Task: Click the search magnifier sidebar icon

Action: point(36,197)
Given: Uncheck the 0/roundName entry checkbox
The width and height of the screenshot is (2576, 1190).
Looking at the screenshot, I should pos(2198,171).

_ _ _

→ Exercise objective:
Output exactly, and only, the lines running from the one that contains "The width and" through the last line of the entries above.

→ Answer section:
The width and height of the screenshot is (2576, 1190).
Looking at the screenshot, I should pos(2198,171).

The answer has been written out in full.